“What did you do to the guard?” I’m not going to answer.
“What did you do?” I can’t deny I hurt him
“Liam.” My name strikes me like a lightning bolt. I look up to see two police officers over me, just standing there. Now I’ll talk. But first I’ll question what I did.
“What happened to the guard?” I ask. And now they hold my silence. It’s broken at the opening of a mouth a short eternity later.
“Fire. His body was found burning near his office.” The words are even harder than my name. I smile, then I look down to laugh, and I hope they can’t see me. Once again they ask me what I did to him. Both of their faces are straight as I laugh in front of them.
“Don’t worry Liam, you succeeded. He’s dead.”
I hadn’t thought it any other way, but I had hoped he had survived. Hearing it straightened my face, because I had failed. And I tell them I never intended on killing him. At least now I have confessed.
“Why the fire?” I smile again.
“I like the fire. It keeps me warm.” They nod as they scribble notes onto their clipboards. The sound of pencil stroking paper makes me uncomfortable, and suddenly I start to shake. I can barely hear it but it gives me a headache. My sentences are stringy and detached, like staccato notes on a piano. Jumpy. Free. They’re short because I’m afraid of hurting myself or others by giving too much away. I’m also dyslexic, so I struggle to piece longer sentences together.
“Liam, he is the fifteenth person. It’s gone too far now. I’m afraid we can’t free you because you are a threat to society,” they tell me.

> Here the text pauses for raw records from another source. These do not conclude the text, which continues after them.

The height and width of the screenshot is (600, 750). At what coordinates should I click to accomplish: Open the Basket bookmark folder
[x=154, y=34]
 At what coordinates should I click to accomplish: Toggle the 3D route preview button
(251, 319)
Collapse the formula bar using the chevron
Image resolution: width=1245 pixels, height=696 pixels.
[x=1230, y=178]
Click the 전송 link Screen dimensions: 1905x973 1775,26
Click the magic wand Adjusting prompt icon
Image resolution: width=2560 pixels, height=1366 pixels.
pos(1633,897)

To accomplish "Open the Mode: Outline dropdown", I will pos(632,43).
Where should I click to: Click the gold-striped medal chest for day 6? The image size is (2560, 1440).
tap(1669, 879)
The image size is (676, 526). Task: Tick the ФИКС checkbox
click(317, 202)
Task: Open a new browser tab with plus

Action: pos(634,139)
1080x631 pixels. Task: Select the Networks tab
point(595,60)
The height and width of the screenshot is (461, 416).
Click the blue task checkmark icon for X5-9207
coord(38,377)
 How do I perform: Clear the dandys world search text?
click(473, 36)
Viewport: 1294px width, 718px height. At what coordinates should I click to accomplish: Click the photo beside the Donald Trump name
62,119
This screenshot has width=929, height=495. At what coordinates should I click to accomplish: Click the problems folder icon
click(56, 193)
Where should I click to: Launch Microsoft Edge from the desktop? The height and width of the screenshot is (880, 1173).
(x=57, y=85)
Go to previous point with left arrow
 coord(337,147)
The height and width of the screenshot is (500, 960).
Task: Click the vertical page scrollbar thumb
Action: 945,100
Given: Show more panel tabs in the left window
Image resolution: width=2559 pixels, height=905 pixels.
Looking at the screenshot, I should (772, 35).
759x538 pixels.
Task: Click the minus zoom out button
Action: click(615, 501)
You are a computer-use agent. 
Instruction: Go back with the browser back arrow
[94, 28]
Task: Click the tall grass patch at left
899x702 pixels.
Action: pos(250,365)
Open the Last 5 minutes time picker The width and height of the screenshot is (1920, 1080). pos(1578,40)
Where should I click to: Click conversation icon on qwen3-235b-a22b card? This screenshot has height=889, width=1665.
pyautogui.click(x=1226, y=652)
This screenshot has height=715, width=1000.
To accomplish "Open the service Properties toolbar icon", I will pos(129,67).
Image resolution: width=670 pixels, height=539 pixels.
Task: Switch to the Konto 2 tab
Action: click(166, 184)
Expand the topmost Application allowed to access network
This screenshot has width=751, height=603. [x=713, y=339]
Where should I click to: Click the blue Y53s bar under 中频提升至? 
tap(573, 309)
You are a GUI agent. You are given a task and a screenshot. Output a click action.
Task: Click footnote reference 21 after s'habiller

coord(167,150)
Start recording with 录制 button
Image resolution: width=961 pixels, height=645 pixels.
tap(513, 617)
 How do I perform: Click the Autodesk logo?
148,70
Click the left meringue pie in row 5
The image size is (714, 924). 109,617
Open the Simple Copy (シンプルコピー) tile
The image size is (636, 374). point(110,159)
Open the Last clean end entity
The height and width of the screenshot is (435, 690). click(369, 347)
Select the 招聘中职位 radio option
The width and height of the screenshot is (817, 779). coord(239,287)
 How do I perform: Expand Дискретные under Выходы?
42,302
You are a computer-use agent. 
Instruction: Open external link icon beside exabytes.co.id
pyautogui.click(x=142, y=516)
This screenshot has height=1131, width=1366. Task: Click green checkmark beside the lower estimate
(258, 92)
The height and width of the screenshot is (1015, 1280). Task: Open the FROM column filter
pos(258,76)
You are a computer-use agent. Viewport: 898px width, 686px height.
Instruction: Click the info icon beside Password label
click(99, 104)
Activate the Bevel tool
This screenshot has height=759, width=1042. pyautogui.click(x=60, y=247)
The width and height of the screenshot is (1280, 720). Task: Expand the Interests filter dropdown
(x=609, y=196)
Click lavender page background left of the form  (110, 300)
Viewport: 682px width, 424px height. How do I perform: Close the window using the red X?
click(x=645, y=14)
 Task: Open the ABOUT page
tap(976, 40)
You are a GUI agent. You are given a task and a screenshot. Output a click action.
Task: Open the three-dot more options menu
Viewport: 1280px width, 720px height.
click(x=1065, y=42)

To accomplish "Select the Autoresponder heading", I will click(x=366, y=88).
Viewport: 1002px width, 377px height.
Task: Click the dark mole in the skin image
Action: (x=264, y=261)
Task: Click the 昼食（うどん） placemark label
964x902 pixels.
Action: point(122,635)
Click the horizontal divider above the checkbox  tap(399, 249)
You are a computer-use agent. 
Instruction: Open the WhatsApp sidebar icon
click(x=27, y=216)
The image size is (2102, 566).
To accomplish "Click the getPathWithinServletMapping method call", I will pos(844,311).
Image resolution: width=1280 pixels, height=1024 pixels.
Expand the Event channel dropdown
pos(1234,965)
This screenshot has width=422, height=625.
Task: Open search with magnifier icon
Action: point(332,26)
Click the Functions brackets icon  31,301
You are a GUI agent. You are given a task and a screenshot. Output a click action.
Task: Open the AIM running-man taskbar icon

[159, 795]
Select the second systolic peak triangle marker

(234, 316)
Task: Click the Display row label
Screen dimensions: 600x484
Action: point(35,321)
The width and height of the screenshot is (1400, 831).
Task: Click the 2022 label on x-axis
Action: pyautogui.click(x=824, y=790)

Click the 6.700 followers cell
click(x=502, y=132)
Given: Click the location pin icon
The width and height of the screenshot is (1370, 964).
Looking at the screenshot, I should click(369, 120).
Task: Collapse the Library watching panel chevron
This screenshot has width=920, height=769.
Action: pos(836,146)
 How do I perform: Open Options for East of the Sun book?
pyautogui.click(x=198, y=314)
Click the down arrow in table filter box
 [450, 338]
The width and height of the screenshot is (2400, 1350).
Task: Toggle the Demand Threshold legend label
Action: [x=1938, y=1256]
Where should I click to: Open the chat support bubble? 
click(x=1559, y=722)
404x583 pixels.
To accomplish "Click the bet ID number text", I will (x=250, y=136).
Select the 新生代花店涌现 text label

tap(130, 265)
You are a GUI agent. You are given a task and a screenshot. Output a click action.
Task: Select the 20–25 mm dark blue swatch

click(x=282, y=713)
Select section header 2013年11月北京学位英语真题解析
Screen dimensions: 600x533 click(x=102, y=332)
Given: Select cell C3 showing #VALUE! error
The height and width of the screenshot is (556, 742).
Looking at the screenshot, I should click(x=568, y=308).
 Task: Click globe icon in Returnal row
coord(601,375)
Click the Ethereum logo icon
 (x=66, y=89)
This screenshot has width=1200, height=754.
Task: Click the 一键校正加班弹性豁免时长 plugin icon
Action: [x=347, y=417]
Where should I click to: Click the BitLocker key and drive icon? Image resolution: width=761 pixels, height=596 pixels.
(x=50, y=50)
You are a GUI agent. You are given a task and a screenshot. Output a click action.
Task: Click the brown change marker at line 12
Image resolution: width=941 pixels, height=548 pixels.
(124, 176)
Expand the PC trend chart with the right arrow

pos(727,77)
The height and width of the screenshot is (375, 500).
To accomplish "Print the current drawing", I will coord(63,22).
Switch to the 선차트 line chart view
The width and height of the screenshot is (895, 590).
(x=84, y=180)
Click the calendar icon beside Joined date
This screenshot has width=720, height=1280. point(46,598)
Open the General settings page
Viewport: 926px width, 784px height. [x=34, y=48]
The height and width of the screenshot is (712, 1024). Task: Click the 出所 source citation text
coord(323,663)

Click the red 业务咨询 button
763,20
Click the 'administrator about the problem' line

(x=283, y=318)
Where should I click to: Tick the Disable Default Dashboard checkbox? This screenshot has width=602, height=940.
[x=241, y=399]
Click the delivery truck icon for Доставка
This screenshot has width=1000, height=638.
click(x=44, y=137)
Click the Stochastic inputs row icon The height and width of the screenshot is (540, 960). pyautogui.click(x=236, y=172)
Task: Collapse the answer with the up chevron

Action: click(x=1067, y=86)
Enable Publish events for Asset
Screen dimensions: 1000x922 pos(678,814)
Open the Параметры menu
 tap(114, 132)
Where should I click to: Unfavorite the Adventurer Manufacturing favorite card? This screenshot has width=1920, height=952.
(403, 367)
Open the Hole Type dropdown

They say more after that but I have zoned out. I’m too busy laughing. But nothing can change the fact that they are bad guards, because they don’t know my plan. I have an arm behind my back, and a clenched fist on the end. They must assume, through their stupidity, that I am holding nothing. Air can not be gripped. I’m waiting, hatred brewing in my eyes, but they can’t see. I’ll strike a deal with them, a bargain. And then they should know.
“How much could I pay to get out?” I ask. One of them actually looks like he pities me.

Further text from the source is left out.